Albania rated 2019 under-the-radar, budget destination

TIRANA, Jan. 16 – Albania has made it to a series of top under-the-radar and affordable destinations for 2019, hinting the country’s emerging and fast growing travel and tourism industry is set for another golden year.

The most important ratings come from prestigious Lonely Planet and booking.com, but also a number of travel writers, recommending Albania as a still off-the-beaten-path and budget destination.

In late 2018, Albania was the sole Western Balkan country to make it to Lonely Planet’s top 10 affordable adventure destinations for 2019 as one of Europe’s final frontiers that offers hiking amid beautiful mountain scenery, superb beaches and a unique history.

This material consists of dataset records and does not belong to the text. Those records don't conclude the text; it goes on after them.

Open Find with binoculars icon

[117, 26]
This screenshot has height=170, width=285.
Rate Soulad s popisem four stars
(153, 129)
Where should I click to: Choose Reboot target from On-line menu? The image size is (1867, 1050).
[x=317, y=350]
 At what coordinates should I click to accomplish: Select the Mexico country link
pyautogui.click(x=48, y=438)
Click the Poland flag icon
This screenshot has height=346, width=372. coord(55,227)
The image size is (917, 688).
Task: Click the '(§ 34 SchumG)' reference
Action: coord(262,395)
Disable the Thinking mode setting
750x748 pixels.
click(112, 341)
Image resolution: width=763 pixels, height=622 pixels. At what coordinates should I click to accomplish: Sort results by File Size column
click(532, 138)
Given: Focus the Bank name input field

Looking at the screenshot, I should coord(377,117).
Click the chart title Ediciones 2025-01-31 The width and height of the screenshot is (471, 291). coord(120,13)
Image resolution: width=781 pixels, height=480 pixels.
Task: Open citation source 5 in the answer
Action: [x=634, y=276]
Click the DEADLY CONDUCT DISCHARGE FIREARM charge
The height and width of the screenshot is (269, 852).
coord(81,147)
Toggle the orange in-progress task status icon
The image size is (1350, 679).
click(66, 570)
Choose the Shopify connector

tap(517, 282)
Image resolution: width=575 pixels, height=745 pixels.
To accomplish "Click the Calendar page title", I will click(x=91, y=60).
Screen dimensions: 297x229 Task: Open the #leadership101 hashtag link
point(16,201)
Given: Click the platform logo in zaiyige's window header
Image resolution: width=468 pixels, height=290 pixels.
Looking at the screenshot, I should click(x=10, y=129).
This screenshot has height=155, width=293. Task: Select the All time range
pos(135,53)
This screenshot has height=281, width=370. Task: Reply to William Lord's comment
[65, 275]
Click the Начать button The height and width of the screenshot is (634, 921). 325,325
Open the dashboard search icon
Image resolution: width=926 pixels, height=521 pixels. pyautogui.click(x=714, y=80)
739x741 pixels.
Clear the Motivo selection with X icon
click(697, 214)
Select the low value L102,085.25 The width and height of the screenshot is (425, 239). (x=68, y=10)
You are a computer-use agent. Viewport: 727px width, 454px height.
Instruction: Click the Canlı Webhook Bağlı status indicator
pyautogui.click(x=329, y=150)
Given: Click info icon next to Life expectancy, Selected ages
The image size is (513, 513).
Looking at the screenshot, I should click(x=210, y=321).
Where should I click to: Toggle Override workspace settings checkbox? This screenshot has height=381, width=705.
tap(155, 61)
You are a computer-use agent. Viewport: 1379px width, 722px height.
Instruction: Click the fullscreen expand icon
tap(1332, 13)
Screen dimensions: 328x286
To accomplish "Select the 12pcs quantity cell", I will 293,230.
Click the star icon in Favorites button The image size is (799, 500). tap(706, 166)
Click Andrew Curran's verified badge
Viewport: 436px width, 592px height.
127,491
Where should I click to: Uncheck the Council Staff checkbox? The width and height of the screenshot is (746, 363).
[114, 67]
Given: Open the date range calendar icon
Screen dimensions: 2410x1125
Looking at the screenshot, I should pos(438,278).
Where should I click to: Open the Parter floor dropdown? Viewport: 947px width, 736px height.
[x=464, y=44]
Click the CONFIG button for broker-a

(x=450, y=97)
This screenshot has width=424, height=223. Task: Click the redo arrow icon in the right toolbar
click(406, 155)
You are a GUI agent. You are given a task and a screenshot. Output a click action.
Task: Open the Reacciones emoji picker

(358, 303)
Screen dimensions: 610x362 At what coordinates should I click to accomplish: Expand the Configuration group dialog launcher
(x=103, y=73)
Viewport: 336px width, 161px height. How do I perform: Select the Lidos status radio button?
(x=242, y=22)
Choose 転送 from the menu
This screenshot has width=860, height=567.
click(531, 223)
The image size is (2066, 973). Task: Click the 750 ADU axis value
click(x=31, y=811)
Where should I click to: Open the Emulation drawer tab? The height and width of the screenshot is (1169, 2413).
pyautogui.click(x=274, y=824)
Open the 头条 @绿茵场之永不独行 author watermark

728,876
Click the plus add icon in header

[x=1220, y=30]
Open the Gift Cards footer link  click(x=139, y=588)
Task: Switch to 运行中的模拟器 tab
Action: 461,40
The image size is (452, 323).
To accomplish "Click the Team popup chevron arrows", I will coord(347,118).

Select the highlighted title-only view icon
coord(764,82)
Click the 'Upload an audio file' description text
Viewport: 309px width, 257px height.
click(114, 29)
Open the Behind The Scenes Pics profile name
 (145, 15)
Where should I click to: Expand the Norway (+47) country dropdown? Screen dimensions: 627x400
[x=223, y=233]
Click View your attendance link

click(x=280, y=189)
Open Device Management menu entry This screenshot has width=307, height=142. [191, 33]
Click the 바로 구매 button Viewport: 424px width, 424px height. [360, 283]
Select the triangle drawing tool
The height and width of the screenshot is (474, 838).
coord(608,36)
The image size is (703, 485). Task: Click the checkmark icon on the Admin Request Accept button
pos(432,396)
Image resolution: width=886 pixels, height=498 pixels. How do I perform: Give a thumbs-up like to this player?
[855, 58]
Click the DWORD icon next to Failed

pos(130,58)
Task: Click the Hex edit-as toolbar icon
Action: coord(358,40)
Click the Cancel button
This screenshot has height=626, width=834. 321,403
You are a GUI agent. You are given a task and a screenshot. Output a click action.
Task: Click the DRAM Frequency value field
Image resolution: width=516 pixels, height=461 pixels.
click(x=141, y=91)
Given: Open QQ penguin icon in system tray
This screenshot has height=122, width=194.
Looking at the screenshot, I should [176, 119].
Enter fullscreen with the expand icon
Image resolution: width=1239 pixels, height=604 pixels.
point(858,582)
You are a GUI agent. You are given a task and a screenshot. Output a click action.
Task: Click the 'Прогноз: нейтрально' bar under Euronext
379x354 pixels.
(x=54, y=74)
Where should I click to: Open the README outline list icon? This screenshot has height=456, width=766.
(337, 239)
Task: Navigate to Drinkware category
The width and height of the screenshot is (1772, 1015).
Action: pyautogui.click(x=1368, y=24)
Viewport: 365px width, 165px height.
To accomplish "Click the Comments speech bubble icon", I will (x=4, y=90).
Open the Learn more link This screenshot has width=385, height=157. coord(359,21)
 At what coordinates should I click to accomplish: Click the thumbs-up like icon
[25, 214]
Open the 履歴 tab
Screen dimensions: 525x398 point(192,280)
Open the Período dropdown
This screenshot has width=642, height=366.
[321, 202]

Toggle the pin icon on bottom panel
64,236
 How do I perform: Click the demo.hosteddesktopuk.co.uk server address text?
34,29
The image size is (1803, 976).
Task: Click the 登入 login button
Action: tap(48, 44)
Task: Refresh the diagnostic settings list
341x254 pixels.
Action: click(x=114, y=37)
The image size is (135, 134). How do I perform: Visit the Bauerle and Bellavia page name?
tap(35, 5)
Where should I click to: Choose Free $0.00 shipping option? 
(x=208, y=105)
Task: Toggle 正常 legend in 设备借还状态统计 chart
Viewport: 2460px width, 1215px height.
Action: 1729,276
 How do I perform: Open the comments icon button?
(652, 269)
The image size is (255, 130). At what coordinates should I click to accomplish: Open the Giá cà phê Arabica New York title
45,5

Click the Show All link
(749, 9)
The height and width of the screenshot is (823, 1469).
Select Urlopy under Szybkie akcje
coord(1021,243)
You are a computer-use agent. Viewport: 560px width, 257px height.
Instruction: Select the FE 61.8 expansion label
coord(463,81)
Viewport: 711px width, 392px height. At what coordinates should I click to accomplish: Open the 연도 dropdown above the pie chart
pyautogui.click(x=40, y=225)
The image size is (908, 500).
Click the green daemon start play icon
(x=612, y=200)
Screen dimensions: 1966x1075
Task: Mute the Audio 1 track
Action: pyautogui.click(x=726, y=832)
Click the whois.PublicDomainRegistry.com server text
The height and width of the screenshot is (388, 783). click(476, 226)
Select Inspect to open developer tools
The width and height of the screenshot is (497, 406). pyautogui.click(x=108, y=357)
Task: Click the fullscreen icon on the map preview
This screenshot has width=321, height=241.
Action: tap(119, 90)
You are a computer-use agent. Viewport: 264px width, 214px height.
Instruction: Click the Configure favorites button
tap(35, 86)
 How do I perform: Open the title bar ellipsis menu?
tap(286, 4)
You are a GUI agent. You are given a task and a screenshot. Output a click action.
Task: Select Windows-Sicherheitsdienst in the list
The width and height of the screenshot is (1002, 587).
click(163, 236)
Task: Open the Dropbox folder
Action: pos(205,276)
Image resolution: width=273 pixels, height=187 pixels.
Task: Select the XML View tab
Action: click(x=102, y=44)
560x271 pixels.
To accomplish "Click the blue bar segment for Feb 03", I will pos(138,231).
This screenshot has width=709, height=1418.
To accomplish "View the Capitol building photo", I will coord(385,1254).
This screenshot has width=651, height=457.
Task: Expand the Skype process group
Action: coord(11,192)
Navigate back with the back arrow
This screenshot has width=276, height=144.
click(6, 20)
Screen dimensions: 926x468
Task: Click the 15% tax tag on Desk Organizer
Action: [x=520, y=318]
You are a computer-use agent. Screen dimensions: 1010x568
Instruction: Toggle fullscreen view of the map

“Albania has been Europe’s final frontier for a while. Here’s a pocket of great value hiding in plain sight, with some superb beaches, a unique history and none of the crowds of Montenegro to the north or Greece to the south,” wrote Lonely Planet.

A world-renowned travel guidebook publisher, Lonely Planet has long been a standard for backpackers, budget travelers, and people seeking off-the-beaten-path destinations.

Earlier in 2018,  Lonely Planet also rated Albania’s capital city, Tirana, as one of the top ten European hotspots for 2018, describing it as a vigorous metropolis that has undergone transformation and offers much to visitors.

In late 2018, one of Albania’s most popular destinations, Ksamil town and its islands at southernmost Albania, made it to the top 10 under-the-radar places to visit for 2019 in a rating by Booking.com, one of the world’s largest e-commerce companies and the number one destination to book any type of accommodation.

The UK’s Independent has also rated Albania among the world’s cheapest travel destinations where low prices don’t compromise on quality.

“Albania is home to some of the best beaches in Europe, but without the typical Mediterranean price tag. Travelling to the Albanian Riviera… you’ll find some of the cheapest room rates, food and drink in Europe: a three-course meal in a decent restaurant should cost no more than £14, while a pint of beer comes in at £1,” writes the Independent.

The Independent’s online version has also rated the Albania Riviera among the 10 best beaches to visit in 2019.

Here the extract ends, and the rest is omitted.